Top of TASK INPUTS

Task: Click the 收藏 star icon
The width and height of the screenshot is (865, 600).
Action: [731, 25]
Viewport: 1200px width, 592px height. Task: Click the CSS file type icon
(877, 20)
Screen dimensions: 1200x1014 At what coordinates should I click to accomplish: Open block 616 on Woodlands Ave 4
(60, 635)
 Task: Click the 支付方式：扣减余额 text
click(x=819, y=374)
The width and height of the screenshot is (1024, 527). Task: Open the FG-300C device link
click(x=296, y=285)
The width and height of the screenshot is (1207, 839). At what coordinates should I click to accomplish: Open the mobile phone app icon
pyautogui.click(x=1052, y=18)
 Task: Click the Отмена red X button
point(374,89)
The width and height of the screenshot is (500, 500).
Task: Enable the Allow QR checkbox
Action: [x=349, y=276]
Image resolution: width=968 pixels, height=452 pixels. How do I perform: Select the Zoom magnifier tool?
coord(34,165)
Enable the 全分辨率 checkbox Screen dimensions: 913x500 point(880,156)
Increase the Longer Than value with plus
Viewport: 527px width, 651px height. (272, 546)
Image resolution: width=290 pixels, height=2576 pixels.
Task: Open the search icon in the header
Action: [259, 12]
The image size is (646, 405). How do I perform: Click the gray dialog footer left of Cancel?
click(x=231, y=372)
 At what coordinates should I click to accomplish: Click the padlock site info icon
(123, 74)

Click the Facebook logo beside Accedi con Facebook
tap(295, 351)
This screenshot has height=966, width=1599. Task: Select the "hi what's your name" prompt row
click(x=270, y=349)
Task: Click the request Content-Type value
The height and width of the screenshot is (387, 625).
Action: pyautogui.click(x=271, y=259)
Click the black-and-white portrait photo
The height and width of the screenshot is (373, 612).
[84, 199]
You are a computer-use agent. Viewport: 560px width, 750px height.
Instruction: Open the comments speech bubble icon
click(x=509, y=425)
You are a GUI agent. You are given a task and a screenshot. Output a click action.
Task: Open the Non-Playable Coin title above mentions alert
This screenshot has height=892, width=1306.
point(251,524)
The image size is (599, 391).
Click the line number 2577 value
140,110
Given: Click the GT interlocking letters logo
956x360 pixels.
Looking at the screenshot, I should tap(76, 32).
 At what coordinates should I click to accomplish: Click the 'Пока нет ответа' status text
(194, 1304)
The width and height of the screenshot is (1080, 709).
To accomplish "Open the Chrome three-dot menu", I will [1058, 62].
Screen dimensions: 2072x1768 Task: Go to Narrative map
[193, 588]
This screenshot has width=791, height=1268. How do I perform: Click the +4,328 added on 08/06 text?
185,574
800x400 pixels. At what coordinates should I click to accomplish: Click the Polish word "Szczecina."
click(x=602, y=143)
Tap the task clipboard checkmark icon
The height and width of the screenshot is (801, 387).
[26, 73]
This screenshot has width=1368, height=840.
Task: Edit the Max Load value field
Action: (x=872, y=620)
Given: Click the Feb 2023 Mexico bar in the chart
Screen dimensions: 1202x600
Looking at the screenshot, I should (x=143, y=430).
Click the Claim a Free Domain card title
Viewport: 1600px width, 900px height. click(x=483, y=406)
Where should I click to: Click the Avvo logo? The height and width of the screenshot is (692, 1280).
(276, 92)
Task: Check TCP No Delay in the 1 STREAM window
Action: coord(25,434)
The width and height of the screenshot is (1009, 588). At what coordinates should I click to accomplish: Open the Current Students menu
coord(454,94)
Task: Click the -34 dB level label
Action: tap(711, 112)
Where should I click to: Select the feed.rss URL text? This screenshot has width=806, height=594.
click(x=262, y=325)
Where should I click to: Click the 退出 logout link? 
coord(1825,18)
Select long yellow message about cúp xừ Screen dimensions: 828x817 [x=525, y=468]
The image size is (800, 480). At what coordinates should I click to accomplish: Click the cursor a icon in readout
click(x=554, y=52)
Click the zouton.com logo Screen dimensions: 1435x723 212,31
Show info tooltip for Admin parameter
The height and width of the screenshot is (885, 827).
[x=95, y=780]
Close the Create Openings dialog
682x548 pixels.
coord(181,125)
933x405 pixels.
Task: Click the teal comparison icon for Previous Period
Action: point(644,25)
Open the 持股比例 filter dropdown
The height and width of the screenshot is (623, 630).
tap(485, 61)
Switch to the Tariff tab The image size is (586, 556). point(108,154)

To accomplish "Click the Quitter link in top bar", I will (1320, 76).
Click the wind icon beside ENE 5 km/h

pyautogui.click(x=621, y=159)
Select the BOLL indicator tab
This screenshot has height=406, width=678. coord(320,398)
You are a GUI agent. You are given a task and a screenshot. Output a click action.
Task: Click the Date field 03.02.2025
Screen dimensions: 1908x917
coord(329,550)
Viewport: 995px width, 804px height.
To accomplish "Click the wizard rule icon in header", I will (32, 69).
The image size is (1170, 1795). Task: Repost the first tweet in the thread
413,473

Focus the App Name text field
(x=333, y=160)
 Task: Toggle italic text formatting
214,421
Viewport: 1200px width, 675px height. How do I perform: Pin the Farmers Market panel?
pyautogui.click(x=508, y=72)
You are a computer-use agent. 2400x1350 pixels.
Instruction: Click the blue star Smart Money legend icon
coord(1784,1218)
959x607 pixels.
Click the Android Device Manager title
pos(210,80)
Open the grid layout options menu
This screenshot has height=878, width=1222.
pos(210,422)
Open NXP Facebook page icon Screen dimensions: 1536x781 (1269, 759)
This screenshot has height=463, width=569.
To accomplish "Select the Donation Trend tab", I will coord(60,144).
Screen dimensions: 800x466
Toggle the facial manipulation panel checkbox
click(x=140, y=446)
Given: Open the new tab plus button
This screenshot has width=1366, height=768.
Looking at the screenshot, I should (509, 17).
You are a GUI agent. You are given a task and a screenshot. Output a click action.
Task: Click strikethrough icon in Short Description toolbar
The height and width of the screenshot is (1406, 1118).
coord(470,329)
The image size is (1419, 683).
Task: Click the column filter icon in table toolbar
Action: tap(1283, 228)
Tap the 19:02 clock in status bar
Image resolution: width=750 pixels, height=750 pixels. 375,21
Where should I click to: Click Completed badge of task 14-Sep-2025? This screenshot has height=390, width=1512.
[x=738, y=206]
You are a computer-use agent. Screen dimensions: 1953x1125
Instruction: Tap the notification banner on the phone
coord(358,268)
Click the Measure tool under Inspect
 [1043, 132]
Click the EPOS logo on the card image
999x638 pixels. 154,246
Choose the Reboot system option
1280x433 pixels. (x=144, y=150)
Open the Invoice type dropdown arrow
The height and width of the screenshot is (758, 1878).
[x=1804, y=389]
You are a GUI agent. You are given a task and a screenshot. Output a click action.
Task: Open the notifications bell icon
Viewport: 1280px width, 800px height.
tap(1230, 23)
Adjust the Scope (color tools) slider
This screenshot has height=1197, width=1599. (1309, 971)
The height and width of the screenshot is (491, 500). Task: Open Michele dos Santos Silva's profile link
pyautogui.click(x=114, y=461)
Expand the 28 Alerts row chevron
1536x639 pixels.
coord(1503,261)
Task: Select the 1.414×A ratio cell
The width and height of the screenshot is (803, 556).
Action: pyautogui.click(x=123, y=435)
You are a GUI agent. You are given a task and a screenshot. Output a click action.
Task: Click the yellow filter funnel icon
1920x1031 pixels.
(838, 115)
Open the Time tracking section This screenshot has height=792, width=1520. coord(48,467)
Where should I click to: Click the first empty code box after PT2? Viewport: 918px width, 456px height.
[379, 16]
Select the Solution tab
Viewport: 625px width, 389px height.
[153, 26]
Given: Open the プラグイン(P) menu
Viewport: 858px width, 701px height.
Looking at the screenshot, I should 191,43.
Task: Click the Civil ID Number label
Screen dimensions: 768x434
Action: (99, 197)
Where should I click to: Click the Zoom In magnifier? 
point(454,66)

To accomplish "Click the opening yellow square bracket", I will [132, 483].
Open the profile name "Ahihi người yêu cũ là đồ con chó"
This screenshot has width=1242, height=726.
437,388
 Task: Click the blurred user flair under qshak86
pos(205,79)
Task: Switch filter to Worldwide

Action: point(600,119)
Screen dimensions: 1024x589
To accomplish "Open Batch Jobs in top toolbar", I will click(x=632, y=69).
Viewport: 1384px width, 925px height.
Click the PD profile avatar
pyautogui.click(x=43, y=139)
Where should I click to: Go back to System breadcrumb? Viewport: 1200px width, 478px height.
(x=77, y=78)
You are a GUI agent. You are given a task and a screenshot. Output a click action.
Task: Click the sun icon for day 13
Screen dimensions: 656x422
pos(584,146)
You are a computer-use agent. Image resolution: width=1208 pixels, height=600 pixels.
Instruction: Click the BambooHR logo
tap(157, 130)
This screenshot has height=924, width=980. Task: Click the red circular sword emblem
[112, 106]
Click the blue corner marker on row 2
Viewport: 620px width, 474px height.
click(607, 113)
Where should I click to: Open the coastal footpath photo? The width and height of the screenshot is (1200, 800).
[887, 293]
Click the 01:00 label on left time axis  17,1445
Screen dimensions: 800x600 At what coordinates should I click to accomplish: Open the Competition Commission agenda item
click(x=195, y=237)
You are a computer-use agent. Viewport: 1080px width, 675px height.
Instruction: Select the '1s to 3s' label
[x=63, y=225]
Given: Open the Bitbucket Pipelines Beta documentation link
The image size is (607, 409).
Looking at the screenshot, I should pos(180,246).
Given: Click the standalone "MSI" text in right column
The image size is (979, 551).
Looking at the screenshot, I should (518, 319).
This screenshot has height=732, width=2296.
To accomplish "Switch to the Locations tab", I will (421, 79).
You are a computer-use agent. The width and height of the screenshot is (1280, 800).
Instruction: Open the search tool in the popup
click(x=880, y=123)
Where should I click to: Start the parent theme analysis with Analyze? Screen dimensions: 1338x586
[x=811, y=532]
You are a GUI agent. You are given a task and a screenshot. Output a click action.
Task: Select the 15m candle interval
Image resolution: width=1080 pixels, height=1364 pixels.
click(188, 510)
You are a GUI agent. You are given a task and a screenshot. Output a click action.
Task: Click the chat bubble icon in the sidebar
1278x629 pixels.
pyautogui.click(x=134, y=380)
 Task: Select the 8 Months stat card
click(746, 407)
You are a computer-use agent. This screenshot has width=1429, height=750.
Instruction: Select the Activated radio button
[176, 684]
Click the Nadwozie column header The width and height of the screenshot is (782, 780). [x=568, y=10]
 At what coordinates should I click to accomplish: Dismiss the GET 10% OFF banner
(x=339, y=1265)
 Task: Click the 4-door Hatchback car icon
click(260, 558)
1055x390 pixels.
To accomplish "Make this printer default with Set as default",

Bottom of TASK INPUTS

### AIM OF THE TASK
Among the entries, find every line holding "yellow" and return it.

### RESULT OF THIS TASK
Select long yellow message about cúp xừ Screen dimensions: 828x817 [x=525, y=468]
Task: Click the yellow filter funnel icon
To accomplish "Click the opening yellow square bracket", I will [132, 483].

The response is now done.